> EXERCISE TEXT:

* * * * * * * * *

Behind the Stories

How It Works

Every story on The AI Files is researched, written, fact-checked, and illustrated by a pipeline of 12 specialized AI agents — orchestrated through Claude Code, with a human editor at every gate.

41
Published Stories
13
AI Agents
7
Quality Gates
12
Pipeline Stages

Publish true, well-sourced stories about AI with analytical rigor and no hype.

Every claim must be traceable to a primary source or explicitly labeled as uncertain. Visuals must express the editorial thesis — not decorate arbitrarily. The pipeline exists to enforce this standard at every stage, so no story ships with unverified facts, unsourced claims, or generic AI imagery.

Why 12 agents instead of 1

A single AI can research, write, and illustrate a story. It can also hallucinate a source, confirm its own hallucination during fact-check, and generate a confident-looking illustration of something that never happened. The pipeline exists to make that impossible.

Separation of concerns
The agent that writes the story cannot check its own facts. The agent that scores a pitch cannot also select the angle. Each agent sees only its inputs and produces only its outputs. Specialization prevents self-confirming errors — the most dangerous failure mode in AI-generated content.
Hard gates, not suggestions
Every quality gate is binary: pass or fail. A story that fails fact-check goes back to the writer — it doesn't ship with a "needs improvement" note. 7 gates means 7 chances for a weak story to be stopped. The pipeline's default posture is rejection, not publication.
Evidence-bound writing
The writer receives a research bundle with classified claims and must trace every sentence to a specific fact. If the evidence doesn't support a section, the section is cut — not padded with plausible-sounding filler. The research bundle is the ceiling, not the floor.

* * * * * * * * *

> STORED DATA:
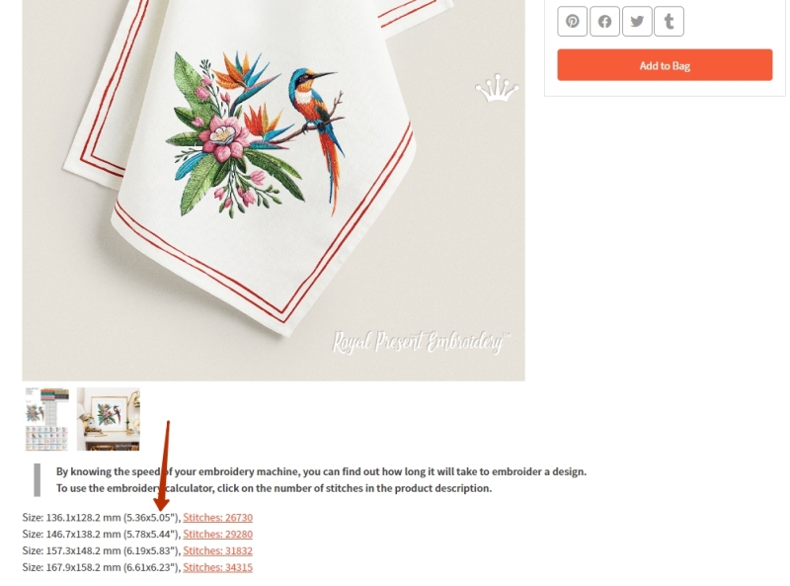Click the Royal Present Embroidery watermark text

* * * * * * * * *

> LIST OF TASKS:
(A) From the "Behind the Stories" page above, copy out the stretch from "Every story on" through "and no hype.".
(B) Answer these questions using the "Behind the Stories" page above:
(i) Through what tool are the AI agents orchestrated?
(ii) Where does a story that fails fact-check go?
(iii) What happens to a section when the evidence doesn't support it?

> PER-TASK OUTPUTS:
(A)
Every story on The AI Files is researched, written, fact-checked, and illustrated by a pipeline of 12 specialized AI agents — orchestrated through Claude Code, with a human editor at every gate.

41
Published Stories
13
AI Agents
7
Quality Gates
12
Pipeline Stages

Publish true, well-sourced stories about AI with analytical rigor and no hype.

(B)
(i) Claude Code.
(ii) Back to the writer.
(iii) It is cut.